American banks
Good news, bad news
American banks declare their latest, mixed, results
POLITICIANS tend to tar all bankers with the same brush. The results unveiled this week by America’s financial giants were, however, far from uniform. Citigroup and Bank of America (BofA) posted thumping quarterly losses. Morgan Stanley eked out a modest gain. Wells Fargo and JPMorgan Chase made healthy profits. Goldman Sachs is expected to report a glittering set of numbers later this week.
The differences were partly down to one-off hits. Citi, for instance, had to swallow $6.2 billion in after-tax charges related to repayment of its federal bail-out funds. Behind the noise, however, some trends are emerging. Loan losses appear to be stabilising. For some, the worst may even be over. At BofA, America’s biggest lender, net write-offs fell by 13% in the fourth quarter, the first decrease in nearly four years. Across the industry credit-card delinquencies are flattening out.
Nevertheless, the mood is cautious. In a call with analysts, Jamie Dimon, JPMorgan Chase’s boss, hinted at the possibility of a double-dip recession. Even if the recovery continues, loan losses could remain high for some time. They lingered at peak rates for six quarters in the 1991-92 downturn, says Chris Whalen of Institutional Risk Analytics. One uncertainty is mortgage modification: banks may yet be forced to reduce the principal owed on some loans.
The outlook is cloudy in investment banking, too. Merger advice is picking up smartly, but capital-markets revenues fell in the fourth quarter, thanks to a big drop in fees from fixed income, currencies and commodities (FICC), previously the heart of the rebound.

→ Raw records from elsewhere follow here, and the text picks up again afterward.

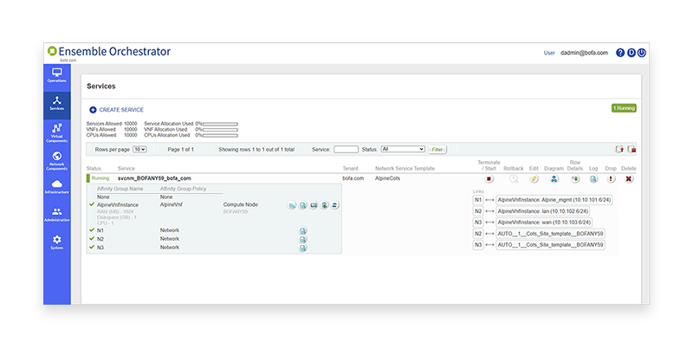Viewport: 693px width, 348px height.
Task: Click the Drop icon in the service row
Action: (611, 178)
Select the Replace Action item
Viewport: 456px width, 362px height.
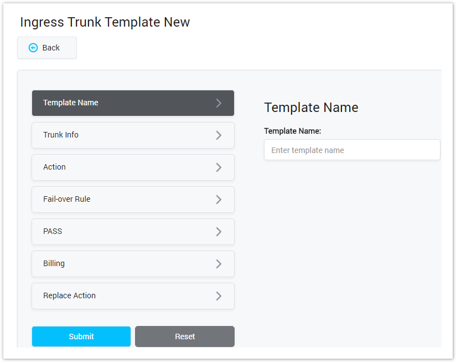tap(69, 295)
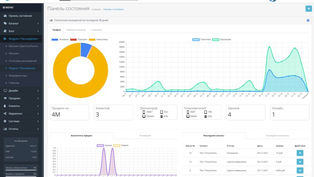Open the Панель состояния dashboard icon in sidebar
Viewport: 314px width, 177px height.
pyautogui.click(x=5, y=16)
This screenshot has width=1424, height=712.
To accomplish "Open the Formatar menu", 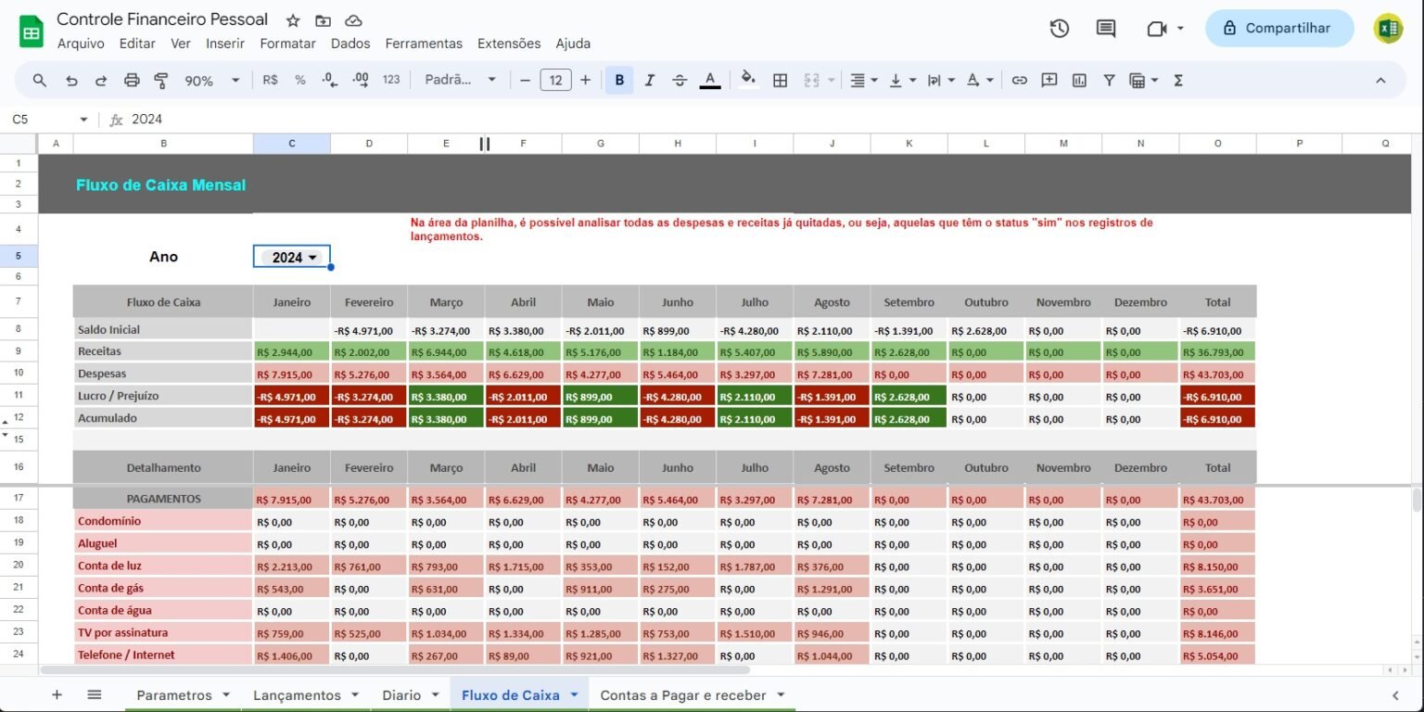I will (x=287, y=44).
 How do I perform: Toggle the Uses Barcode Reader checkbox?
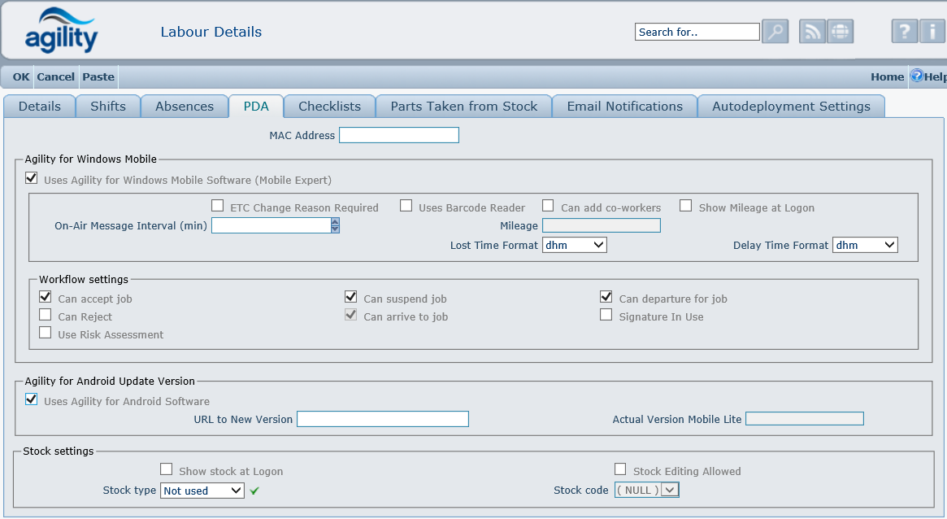(406, 207)
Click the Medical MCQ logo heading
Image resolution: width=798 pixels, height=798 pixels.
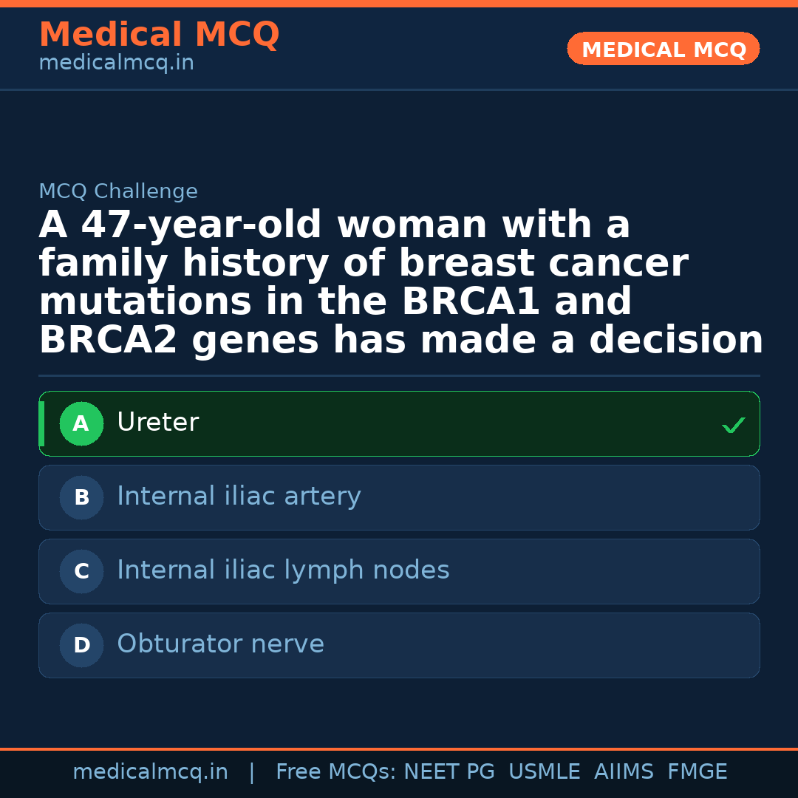(x=159, y=35)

This decline was partly seasonal. After a great year, many investors reduced activity in the fourth quarter to preserve profits. But it may presage a longer slowdown. The bid-offer spreads that banks earn on trades are falling from artificially high levels. Analysts at Citigroup expect FICC revenues, an estimated $190 billion in 2009, to be 15-20% lower this year. A further 15% of the pie could be lost if most over-the-counter derivatives migrate to exchanges. In absolute terms, any shrinkage is likely to hit hardest at Goldman, the market leader in FICC, unless it can continue to grow its share beyond the current 14% level.
Banks face other headwinds. The lacklustre economic recovery will keep loan demand weak. Tougher rules on capital will hurt banks’ return on equity, as will restrictions on credit-card practices. JPMorgan Chase expects America’s new card act to cost it at least $500m in annual profit—though it may be cheered that plans for a new financial consumer-protection agency seem to be in disarray. Banks must also swallow painful accounting adjustments. Bringing securitised assets back on its balance-sheet will erode Citi’s core capital by 1.4 percentage points.
Punitive taxes will bite, too. Writing in the Financial Times, Mohamed El-Erian, head of Pimco, a fund manager, suggested that Barack Obama’s plan to recover bail-out costs through an annual levy on large financial firms “marks the beginning of the era of banks being targeted for selective incremental taxation in advanced economies.” Congress may yet raise the tax above the 0.15% of liabilities proposed, he added. The chances of further taxes will rise if bonuses continue to inflame tempers. Banks have made what they consider to be big changes to their pay structures. JPMorgan will hand its investment bankers just 11% of the revenue they generated in the last three months of 2009, a quarter of the norm; Citi has capped cash bonuses at $100,000. But this is unlikely to calm public fury, which could flare up again when Goldman announces its bonus pool.
On top of all this, banks face the gradual withdrawal of extraordinary government support. The industry’s attention is turning to interest-rate risk. Rate cuts in 2007-08 greatly steepened the yield curve, handing banks a huge profit boost. As and when short-term rates start to rise again, banks’ net interest margins (the difference between their interest income and funding costs) will come under pressure. These are already being squeezed as some firms restructure their balance-sheets: Citi’s margin tumbled to 2.65% from 2.95% in the third quarter. Over the past three years, America’s banks have gone from feast to famine and (for some) back again. The future lies somewhere in between.